Elle revient

Elle revient, pressée, se rassied, éteint son portable, fait signe au garçon de se grouiller pour la note. Je sors un billet de ma poche, lui rappelle que je n’ai pas répondu à sa question.

— Quelle question ?

— Comment je suis arrivé sur ton tournage…

Je prends ma respiration, mais elle regarde l’heure et m’abrège :

— C’est ton pote Bruno qui t’a dit : « Viens te rincer l’œil », c’est ça ?

Un peu cueilli, je ravale ma phrase et j’admets. Elle bondit soudain vers la chaussée, arrête un taxi d’un coup de sifflet qui fait se retourner cent personnes, revient vers moi.

— Écoute, je suis à la bourre : ils m’avancent ma séance photos. Mais j’ai pas envie de te quitter comme ça, tu m’accompagnes ? Ou tu avais prévu autre chose ?

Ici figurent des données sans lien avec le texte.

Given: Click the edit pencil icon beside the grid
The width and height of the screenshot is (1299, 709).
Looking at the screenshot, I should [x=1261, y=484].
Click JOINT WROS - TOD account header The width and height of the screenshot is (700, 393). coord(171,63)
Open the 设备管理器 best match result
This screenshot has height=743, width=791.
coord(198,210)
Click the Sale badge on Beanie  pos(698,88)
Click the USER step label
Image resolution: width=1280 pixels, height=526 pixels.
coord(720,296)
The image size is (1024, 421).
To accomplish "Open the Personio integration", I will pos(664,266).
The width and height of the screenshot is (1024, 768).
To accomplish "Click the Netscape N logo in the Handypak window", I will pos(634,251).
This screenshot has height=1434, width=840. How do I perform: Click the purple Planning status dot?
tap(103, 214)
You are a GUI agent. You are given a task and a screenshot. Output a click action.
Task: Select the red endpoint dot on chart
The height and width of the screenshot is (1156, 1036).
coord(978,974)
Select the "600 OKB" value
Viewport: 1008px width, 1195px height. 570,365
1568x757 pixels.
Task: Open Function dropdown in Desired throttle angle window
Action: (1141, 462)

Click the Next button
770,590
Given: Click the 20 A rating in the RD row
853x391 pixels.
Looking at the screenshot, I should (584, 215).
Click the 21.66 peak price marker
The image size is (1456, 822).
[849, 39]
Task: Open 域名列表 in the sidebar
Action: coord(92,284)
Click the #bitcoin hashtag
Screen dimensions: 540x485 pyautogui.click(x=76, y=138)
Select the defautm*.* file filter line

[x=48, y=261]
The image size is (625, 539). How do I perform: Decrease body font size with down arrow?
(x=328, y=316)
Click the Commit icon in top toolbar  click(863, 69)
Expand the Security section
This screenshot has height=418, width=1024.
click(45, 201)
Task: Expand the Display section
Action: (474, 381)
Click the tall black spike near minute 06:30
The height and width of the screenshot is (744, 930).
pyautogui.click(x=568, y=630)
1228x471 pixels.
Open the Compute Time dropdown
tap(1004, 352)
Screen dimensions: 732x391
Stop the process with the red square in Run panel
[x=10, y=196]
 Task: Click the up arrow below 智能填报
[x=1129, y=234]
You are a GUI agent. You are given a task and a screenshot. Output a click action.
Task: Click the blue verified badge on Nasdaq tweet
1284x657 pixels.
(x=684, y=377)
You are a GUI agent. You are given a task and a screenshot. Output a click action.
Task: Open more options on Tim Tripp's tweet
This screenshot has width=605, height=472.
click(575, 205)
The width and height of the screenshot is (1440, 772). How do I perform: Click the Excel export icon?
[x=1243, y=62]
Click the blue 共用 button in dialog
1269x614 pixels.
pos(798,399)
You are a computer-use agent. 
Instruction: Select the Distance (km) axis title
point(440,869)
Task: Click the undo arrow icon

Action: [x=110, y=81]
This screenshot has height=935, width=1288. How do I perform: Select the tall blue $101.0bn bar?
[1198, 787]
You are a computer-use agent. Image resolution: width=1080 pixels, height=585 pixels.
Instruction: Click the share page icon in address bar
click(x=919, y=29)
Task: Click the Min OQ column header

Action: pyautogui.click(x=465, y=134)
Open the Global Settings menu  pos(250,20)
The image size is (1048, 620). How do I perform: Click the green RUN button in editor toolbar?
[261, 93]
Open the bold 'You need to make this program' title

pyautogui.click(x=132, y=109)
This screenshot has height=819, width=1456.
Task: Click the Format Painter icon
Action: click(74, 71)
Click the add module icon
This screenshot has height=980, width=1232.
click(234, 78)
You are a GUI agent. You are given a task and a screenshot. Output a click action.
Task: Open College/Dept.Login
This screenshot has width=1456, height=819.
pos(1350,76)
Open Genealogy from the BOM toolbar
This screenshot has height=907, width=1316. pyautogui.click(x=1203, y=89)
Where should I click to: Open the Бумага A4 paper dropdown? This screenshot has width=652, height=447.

J’empoche la monnaie en me levant avec un sourire décalé. Moi qui m’enfonce depuis des mois, j’ai un peu de mal à m’adapter à l’incroyable santé qu’elle dégage. Pour reprendre l’avantage, je lui dis avec un minimum d’orgueil que j’avais des projets, oui, mais que je peux en changer. Et j’ajoute dans le genre banal : laissons faire le hasard qui jusque-là nous a plutôt souri.

— Non.

Une gravité soudaine a tendu son visage. Elle n’a plus rien de sensuel, d’impatient, de tonique. La gravité lui donne un air d’enfant battue, une fragilité que je ne lui ai pas encore vue.

— Non quoi ?

— Ce n’est pas le hasard.

Elle ouvre la portière, me pousse à l’intérieur, donne une adresse au chauffeur et me rejoint sur la banquette.

— Ce n’est pas le hasard si tu as remplacé Maximo.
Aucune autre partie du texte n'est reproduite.